On Tuesday, Lourdes Salazar Bautista is set to board a plane from Michigan, her home of 20 years, back to her native Mexico.
The Ann Arbor local moved to the U.S. in 1997 and, since then, established a family with her husband and three children. According to Think Progress, a year after Salazar Bautista arrived, an immigration judge ordered that she be deported but she says she never received the notice. In 2010, she was detained by ICE but was later released on the condition that her husband be deported to Mexico instead. Since then, the Mexico native has frequently checked-in at her local ICE office in order to recieve a stay of removal, which temporarily defers her from deportation.
In her most recent check-in however, she was told that under the Trump administration, she had until August to return to her home country. Now, Salazar Bautista is to say her last goodbyes to the children she worked so hard for.

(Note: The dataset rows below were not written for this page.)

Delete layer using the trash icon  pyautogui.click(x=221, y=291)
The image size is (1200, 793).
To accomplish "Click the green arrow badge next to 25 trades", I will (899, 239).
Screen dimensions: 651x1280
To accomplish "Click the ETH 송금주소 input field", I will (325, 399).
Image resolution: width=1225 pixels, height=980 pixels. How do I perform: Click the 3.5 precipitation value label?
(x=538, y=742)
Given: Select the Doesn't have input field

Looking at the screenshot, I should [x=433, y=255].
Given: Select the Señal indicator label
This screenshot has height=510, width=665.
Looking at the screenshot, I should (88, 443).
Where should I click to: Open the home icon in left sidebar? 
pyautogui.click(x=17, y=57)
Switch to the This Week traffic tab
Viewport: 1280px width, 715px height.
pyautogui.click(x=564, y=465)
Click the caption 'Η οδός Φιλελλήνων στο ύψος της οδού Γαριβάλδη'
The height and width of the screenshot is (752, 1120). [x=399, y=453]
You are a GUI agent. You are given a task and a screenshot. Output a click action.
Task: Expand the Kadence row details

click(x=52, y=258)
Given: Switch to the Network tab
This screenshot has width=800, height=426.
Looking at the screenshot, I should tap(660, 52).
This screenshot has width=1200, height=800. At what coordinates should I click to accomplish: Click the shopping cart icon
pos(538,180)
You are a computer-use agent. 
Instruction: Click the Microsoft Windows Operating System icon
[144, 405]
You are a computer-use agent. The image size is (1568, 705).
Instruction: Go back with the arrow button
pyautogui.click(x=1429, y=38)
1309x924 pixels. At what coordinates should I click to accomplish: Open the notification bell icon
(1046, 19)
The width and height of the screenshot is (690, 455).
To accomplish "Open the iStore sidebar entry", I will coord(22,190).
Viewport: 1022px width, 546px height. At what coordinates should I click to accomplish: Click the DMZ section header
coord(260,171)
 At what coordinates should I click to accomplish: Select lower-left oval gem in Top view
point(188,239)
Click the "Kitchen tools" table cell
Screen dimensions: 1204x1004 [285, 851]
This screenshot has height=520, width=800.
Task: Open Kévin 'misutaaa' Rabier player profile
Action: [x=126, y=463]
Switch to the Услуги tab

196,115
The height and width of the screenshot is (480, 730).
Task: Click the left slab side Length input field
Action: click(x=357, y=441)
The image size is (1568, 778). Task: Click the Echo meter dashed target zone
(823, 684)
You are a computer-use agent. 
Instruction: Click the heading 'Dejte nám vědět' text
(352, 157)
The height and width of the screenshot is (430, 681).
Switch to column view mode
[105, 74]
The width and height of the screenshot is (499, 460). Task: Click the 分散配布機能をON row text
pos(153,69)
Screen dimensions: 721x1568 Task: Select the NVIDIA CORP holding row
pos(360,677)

"I’m not a threat to this country,” cries Salazar Bautista. "I want to have a chance to continue guiding [my children] and educating them so they can reach the future, since I come from a very humble environment, I wasn’t able to reach." she continued during a vigil held by community members.
Despite the Ann Arbor City Council's efforts to persuade the federal government to grant her a stay, Salazar Bautista is still set for deportation—leaving her 13 and 15-year old children in the hands of her oldest daughter, who is currently enrolled at Michigan State University.
"All it will achieve is to devastate a family and impoverish a community that values her." says Christopher Taylor, Mayor of Ann Arbor. "It's not a wise use of government resources. We should be doing better." he continues, according to Ann Arbor News.
The cherished community member will definitely be missed and her story, along with others, proves that these days no one is safe.